• **Teks Dokumen**:
Dia perlahan berdiri dari meja yang didudukinya, dan terlihat dengan jelas retakan yang melintang dan membagi dua meja sama rata. Akurasi yang luar biasa. Hanya sepotong besi penopang meja yang membuat kedua potongan sama rata itu tetap pada tempatnya, tidak terpisah satu sama lain. Kegaduhan tiba-tiba muncul, mempertanyakan apa yang terjadi di balik suara lantang tersebut. Di balik kegaduhan itu, sang pelaku dengan cermat perlahan menghilang dari ruangan dan pergi entah kemana. Layaknya sebuah pembunuhan, para saksi yang melihat langsung melakukan reka ulang atas termutilasinya bangku kuliah butut. Demi menjaga keutuhan tempat kejadian perkara, para penonton meninggalkan TKP dan menuju ke depan ruang kelas. Tawa yang begitu lantang langsung lepas ke udara. Pada saat itu, kami berduka karena kehilangan dua hal. Kami kehilangan fasilitas belajar-mengajar yang begitu penting dalam upaya pencerdasan bangsa lewat mahasiswa, dan kehilangan rasa jenuh serta stres dari berbagai kegiatan dan tugas yang kami tanggung saat itu, bersamaan dengan lepas bebasnya tawa kami ke udara.

• **Data Tersimpan**:
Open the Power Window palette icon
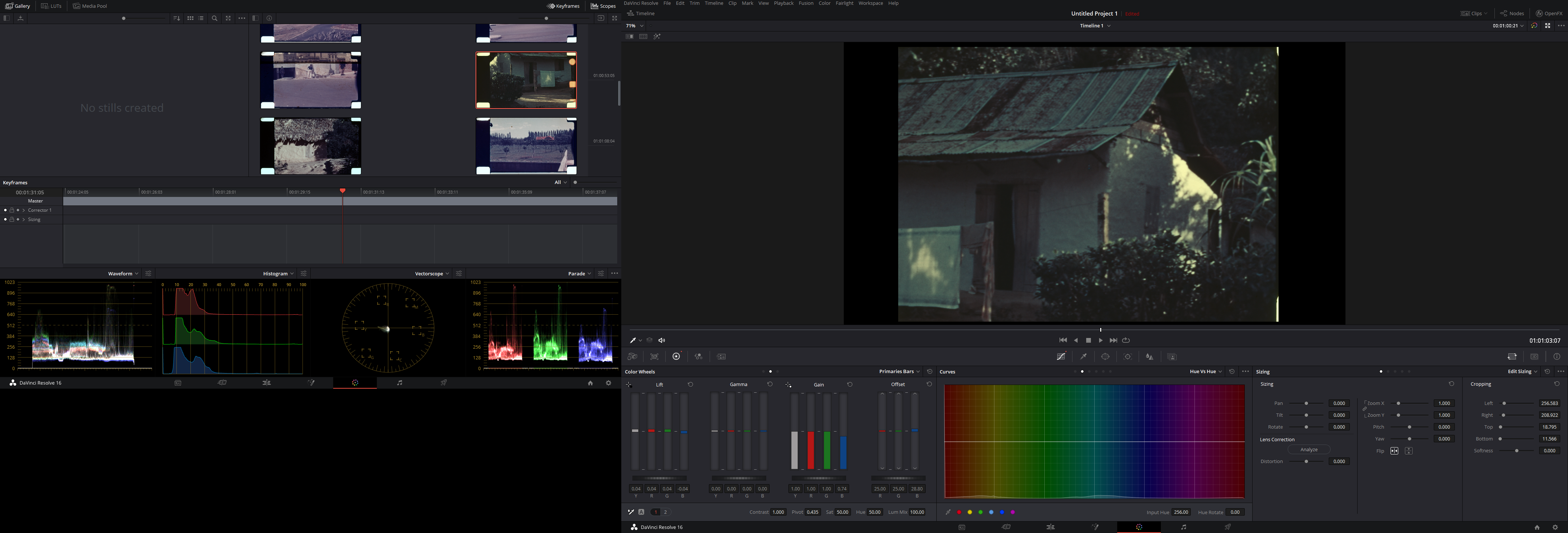The image size is (1568, 533). (x=1105, y=357)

• **Ketentuan Tugas**:
1 – Ringkaslah kisah tentang meja kuliah yang terbelah di atas dalam dua kalimat.
2 – Terjemahkan kalimat "Hanya sepotong besi penopang meja yang membuat kedua potongan sama rata itu tetap pada tempatnya, tidak terpisah satu sama lain." dari teks dokumen ke dalam bahasa Inggris.
Data di atas tidak perlu digunakan.

• **Jawaban**:
1 – Seseorang berdiri dari meja kuliah butut yang didudukinya, lalu meja itu tampak terbelah menjadi dua bagian sama rata yang hanya tertahan oleh sepotong besi penopang, sementara pelakunya diam-diam menghilang di tengah kegaduhan. Para saksi mereka ulang kejadian itu, lalu berkumpul di depan kelas dan tertawa lepas, sehingga mereka kehilangan sebuah fasilitas belajar-mengajar sekaligus rasa jenuh dan stres yang mereka tanggung.

2 – Only a piece of iron supporting the table kept the two equal halves in place, not separated from each other.